Document —
General Emory had been appointed to the command of the District of the Republican, with headquarters at Fort McPherson. As the command had been continually in the field, it was generally thought that we were to have a long rest; and it looked as if this post was to be my home and headquarters for some time to come. I accordingly sent to St. Louis for my wife and daughter to join me there. General Emory promised to build a house for me, but before the building was completed my family arrived.

During the fall of 1869 there were two or three scouting expeditions sent out; but nothing of very great importance was accomplished by them. I found Fort McPherson to be a lively and pleasant post to be stationed at, especially as there was plenty of game in the vicinity, and within a day's ride there were large herds of deer, antelope and elk.

During the winter of 1869-70 I spent a great deal of time in pursuit of game, and during the season we had two hunting parties of Englishmen there; one party being that of Mr. Flynn, and the other that of George Boyd Houghton, of London--the well known caricaturist. Among their amusements were several horse races, which I arranged, and in which Tall Bull and Powder Face were invariably the winners. Tall Bull by this time had such a reputation as a running horse, that it was difficult to make a race for him. I remember one however, in which he ran against a horse in Captain Spaulding's Company of the Second Cavalry.

This race was rather a novel affair. I had made a bet that Tall Bull would beat the Second Cavalry horse around a one mile track, and, during the time that he was running, I would jump off and on the horse eight times. I rode the horse bareback; seized his mane with my left hand, rested my right on his withers, and while he was going at full speed, I jumped to the ground, and sprang again upon his back, eight times in succession. Such feats I had seen performed in the circus and I had practiced considerably at it with Tall Bull, so that I was certain of winning the race in the manner agreed upon.

Requirement 1 —
Rewrite the passage about Fort McPherson from "During the winter" up to and including "the Second Cavalry.", substituting "Britons" for "Englishmen".
Requirement 2 —
Render the entries below, from the start of the entries up to and including the line with "click(x=245, y=641)", as a Markdown table with a "No." column for the row number and a "Line" column for the line, skipping blank lines.

Entries —
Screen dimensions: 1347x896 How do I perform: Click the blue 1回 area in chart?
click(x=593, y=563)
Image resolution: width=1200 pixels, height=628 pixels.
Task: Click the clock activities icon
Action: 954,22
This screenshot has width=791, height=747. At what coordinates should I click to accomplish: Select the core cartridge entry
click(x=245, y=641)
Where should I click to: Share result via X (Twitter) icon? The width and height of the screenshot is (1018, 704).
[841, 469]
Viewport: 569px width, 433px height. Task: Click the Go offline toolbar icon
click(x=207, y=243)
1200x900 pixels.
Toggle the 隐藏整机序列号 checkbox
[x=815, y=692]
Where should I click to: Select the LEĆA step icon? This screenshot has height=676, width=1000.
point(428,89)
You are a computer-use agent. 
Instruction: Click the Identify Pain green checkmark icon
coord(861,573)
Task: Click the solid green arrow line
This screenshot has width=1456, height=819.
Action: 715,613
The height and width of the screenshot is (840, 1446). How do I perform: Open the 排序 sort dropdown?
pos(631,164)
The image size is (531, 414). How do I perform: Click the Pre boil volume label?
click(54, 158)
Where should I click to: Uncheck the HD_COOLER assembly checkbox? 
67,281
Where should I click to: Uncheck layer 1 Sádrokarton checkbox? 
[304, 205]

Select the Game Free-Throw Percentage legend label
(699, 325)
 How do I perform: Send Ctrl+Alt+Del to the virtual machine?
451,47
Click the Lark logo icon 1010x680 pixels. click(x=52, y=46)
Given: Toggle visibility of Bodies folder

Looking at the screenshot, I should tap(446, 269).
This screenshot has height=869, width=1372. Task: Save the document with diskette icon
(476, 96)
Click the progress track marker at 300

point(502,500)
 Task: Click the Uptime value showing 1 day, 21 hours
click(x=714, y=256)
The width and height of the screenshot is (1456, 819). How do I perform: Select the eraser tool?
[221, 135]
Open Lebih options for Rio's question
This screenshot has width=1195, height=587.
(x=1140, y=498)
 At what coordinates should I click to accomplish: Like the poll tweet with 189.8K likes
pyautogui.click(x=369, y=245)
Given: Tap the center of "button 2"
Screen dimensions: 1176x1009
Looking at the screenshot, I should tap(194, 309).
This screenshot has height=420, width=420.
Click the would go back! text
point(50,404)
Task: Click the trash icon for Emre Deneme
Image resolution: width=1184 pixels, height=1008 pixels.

Task result 1 —
During the winter of 1869-70 I spent a great deal of time in pursuit of game, and during the season we had two hunting parties of Britons there; one party being that of Mr. Flynn, and the other that of George Boyd Houghton, of London--the well known caricaturist. Among their amusements were several horse races, which I arranged, and in which Tall Bull and Powder Face were invariably the winners. Tall Bull by this time had such a reputation as a running horse, that it was difficult to make a race for him. I remember one however, in which he ran against a horse in Captain Spaulding's Company of the Second Cavalry.

Task result 2 —
| No. | Line |
|---|---|
| 1 | Screen dimensions: 1347x896 How do I perform: Click the blue 1回 area in chart? |
| 2 | click(x=593, y=563) |
| 3 | Image resolution: width=1200 pixels, height=628 pixels. |
| 4 | Task: Click the clock activities icon |
| 5 | Action: 954,22 |
| 6 | This screenshot has width=791, height=747. At what coordinates should I click to accomplish: Select the core cartridge entry |
| 7 | click(x=245, y=641) |